Всех икон в избе было десятка два. Роман осматривал их и, недолго размышляя, передавал Глебу. Иные водружал на место.
— Закончили, — сказал, отстраняясь, снимая перчатки.
Четыре иконы Роман оставлял.
— Все бери, потом отсортируем, — сказал Глеб.
— Не учи. Не хватало Богатенко таскать.
— Это посмотри. — Клим поднял над столом книги.
Роман подошел, заглянул под обложки.
— Пусть изучают, — сказал и, не удостоив старух прощального взгляда, вышел. Следом — Клим.
Глеб покидал ограбленное жилище последним.
— Если жизнь не надоела, от избы не уходить. Рядом буду. Понятно говорю?
Старухи молчали. Он и не ждал ответа.
— Теперь так, — сказал Роман, когда чуть отдалились от избы, — Одуванчика божьего навестим, потом Василия, потом одинокую бабку, а там... — Роман хотел, видимо, упомянуть про последний обитаемый остров, помеченный на верстовке римской шестеркой, но не стал излагать план до конца. — Там — поглядим.
— Может, Василия напоследок оставим, — предложил Клим. — Боюсь, повозиться с ним придется.
— А ты не бойся. — Роман усмехнулся. — Все. Хватит слов.
...Бабка Агафья затихла, словно впала в забытье, пока еще в избе хозяйничали грабители. И после их ухода не шелохнулась, сидела, сгорбившись, безучастно скорбно глядела перед собой. Вторая хозяйка кельи, Настасья, плакала, причитала, призывала кары на головы унесших иконы — до Агафьиного сознания будто не доходило.
— Ты чё, ты чё? — принялась допытываться Настасья, напуганная ее поведением.
Попытки растормошить Агафью оказались тщетными. Она оставалась безмолвной, неподвижной. Настасья ухаживала за ней, как за больной.
Не вывело из состояния оцепенения, отрешенности Агафью и появление Афанасия. Растерянный, жалкий старикашка с распухшим от слез лицом ерошил дрожащими руками сивые волосы и сбивчиво, захлебываясь, рассказывал о том, как вместе со своей Анной отлучились подоить корову. Возвратились и застали у себя разгром: берестяной короб с засоленной черемшой опрокинут, мед из полуведерного туеса по полу разлит; шастал кто-то по кухонному закуточку. Но главное — образа со стен сгинули. Все!

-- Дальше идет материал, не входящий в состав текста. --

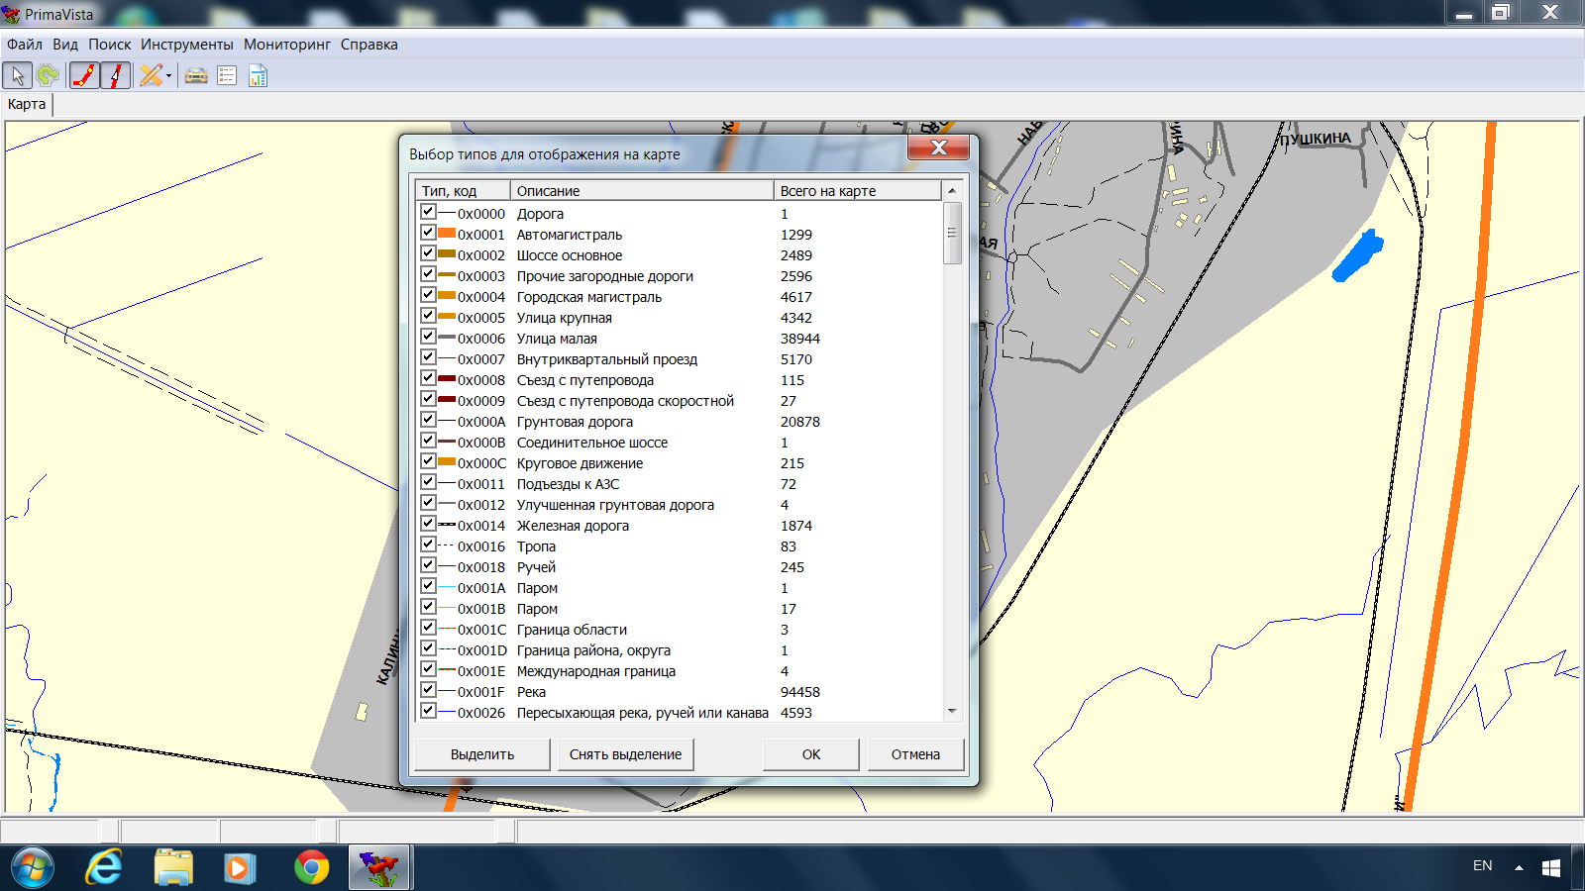Open the report chart document icon
1585x891 pixels.
pyautogui.click(x=258, y=75)
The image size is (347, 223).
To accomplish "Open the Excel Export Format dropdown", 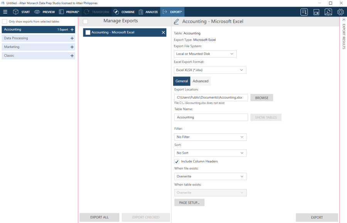I will click(x=210, y=70).
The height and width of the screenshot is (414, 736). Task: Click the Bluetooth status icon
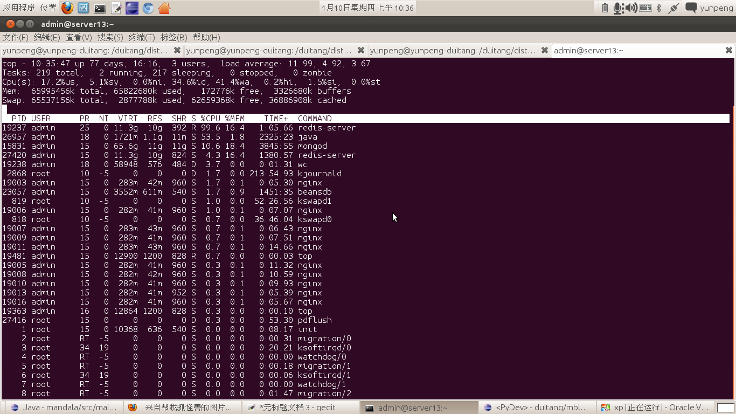click(659, 8)
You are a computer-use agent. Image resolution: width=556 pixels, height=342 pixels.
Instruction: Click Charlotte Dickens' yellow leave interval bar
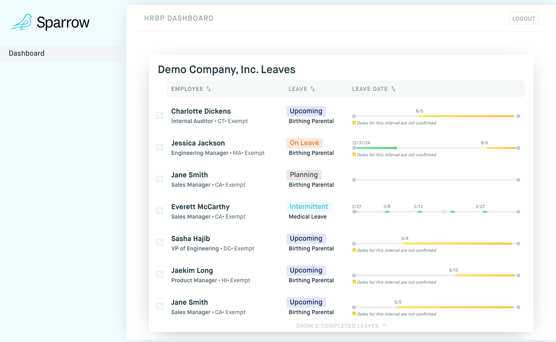tap(466, 116)
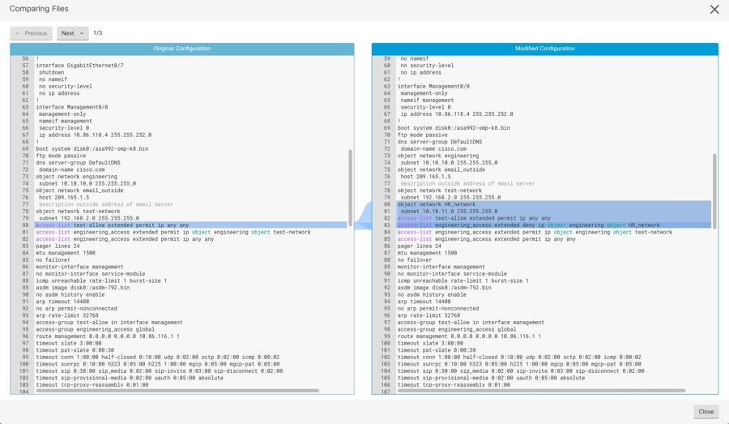The width and height of the screenshot is (729, 424).
Task: Select the Original Configuration pane header
Action: [181, 49]
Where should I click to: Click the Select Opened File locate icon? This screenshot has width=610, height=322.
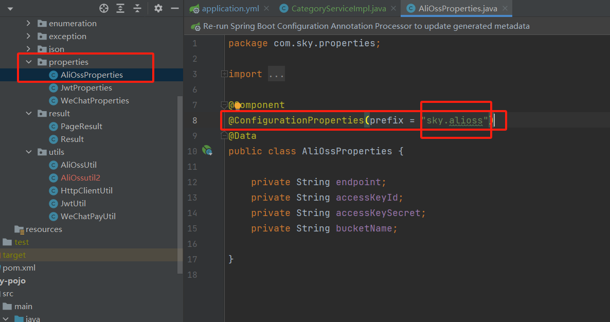(x=104, y=8)
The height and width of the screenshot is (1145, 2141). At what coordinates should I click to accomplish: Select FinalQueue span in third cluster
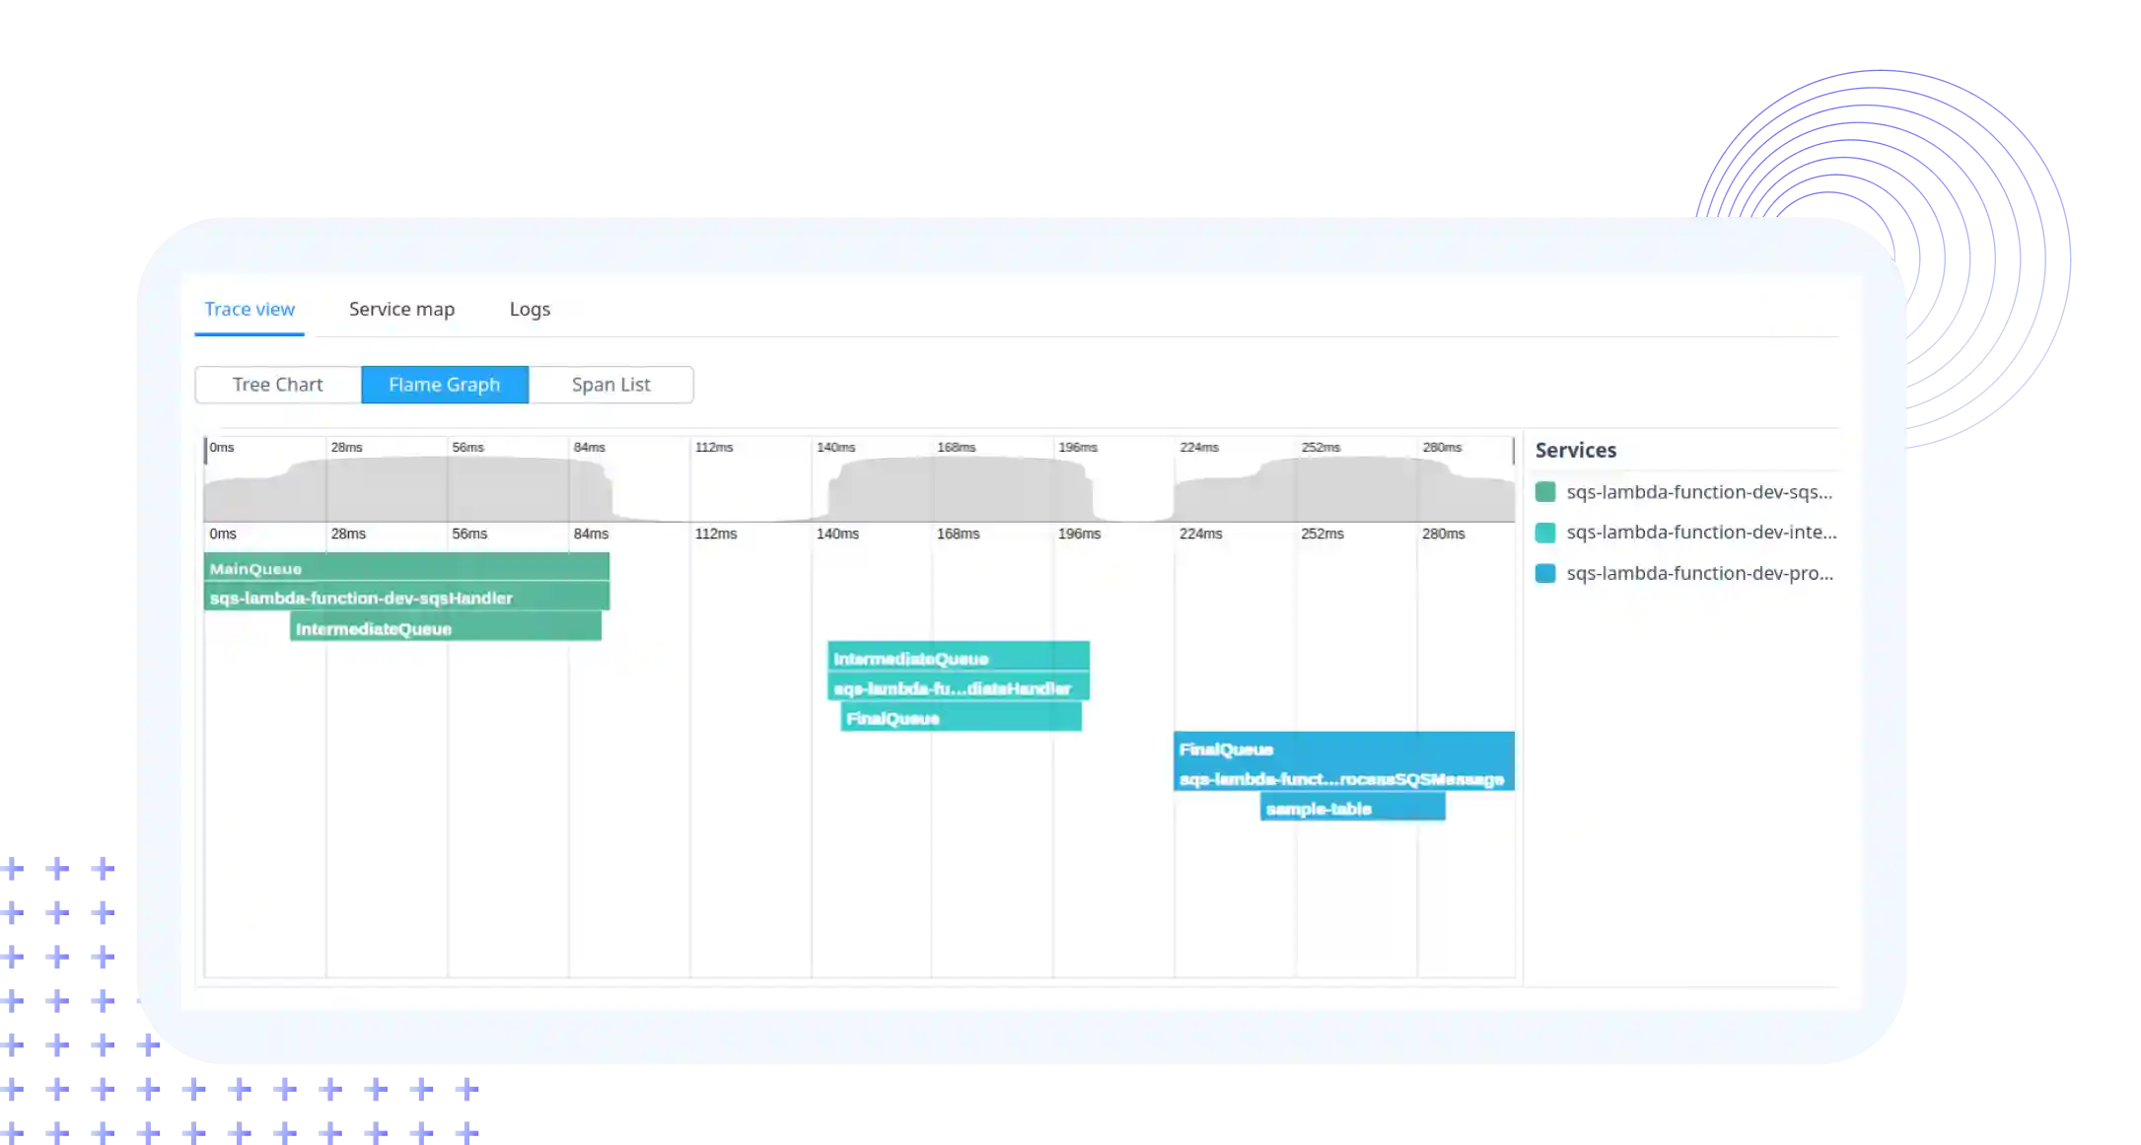tap(1342, 748)
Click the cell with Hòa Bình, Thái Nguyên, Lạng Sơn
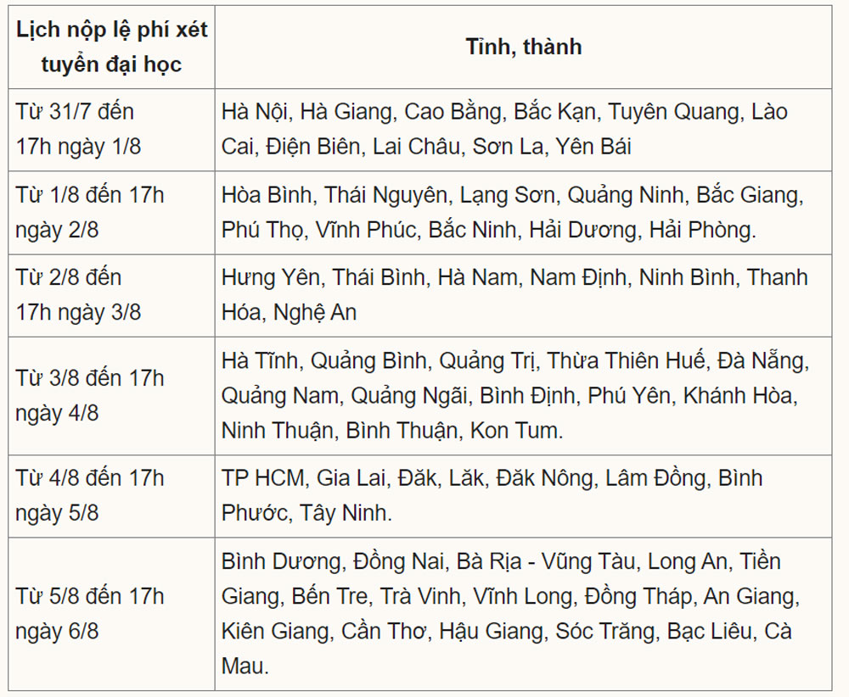Screen dimensions: 849x697 524,213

И «Шестиднев», и «София Премудрость божия с праздниками», и «Микола». Все, все. Один махонький образок нашел у порога, ликом кверху лежал. Каблук на нем отпечатался. Треснула иконка та, загублена...
Старик, всхлипывая, перекрестился. Повествуя о своей беде, он, кажется, не замечал, что и у тех, кому жалуется, ой как неладно.
Едва закончил свой рассказ Афанасий, появилась запыхавшаяся, распотевшаяся от быстрой ходьбы, от бега бабка Липа. И ее избенку-келью не обогнули очкастые разбойники. Налетели, что коршуны, поснимали иконы, деньги забрали, какие за грибы, за бруснику в прошлом году выручены.
— Господи, господи. — Бабка Липа осеняла себя двуперстием, размазывала ладонями слезы и пот на морщинистом загорелом лице и говорила, говорила.
Разбойники велели ей ни на шаг не уходить от избы. Она не послушалась, побежала за защитой к Василию, а его самого еще допреждь...
— Василия?! — До сих пор Агафья, кажется, вовсе не замечала творившегося вокруг. Но от такой вот новости дернулась, как от толчка. Голос ее прозвучал сурово, недоверчиво.
Бабка Липа закивала: его, его. И отволтузили так, подняться сил нет. Мария его отхаживает теперь.
— Господи, господи, какие лиходеи. — Опять бабка Липа принялась креститься.
Весть, что у Василия отняли образа да к тому же излупцевали — это при его-то силище — более всего потрясла Агафью. Снова, в который раз, она живо вспомнила ввалившихся на зорьке в избу троих злодеев. Вспомнила, как один оттолкнул ее, а другой швырнул на лавку да еще ружьем стращал, — и от лютой ненависти горло перехватило. Уйдут очкастые с болот, нынче же уйдут, а там где их сыщешь, не тутошные, поди. Нужно помешать им! А как? Захар Магочин! Агафья вспомнила про него. Всегда в эту пору косит траву на Старицинском лугу. Мотоцикл у него. Отсюда через клюквенное болото бежать напрямик, пересечь Царскую гать, колок березовый недолгий одолеть — у Захарова покоса очутится. Бог даст, там он. Только поспешать надо, день уж на другой половине.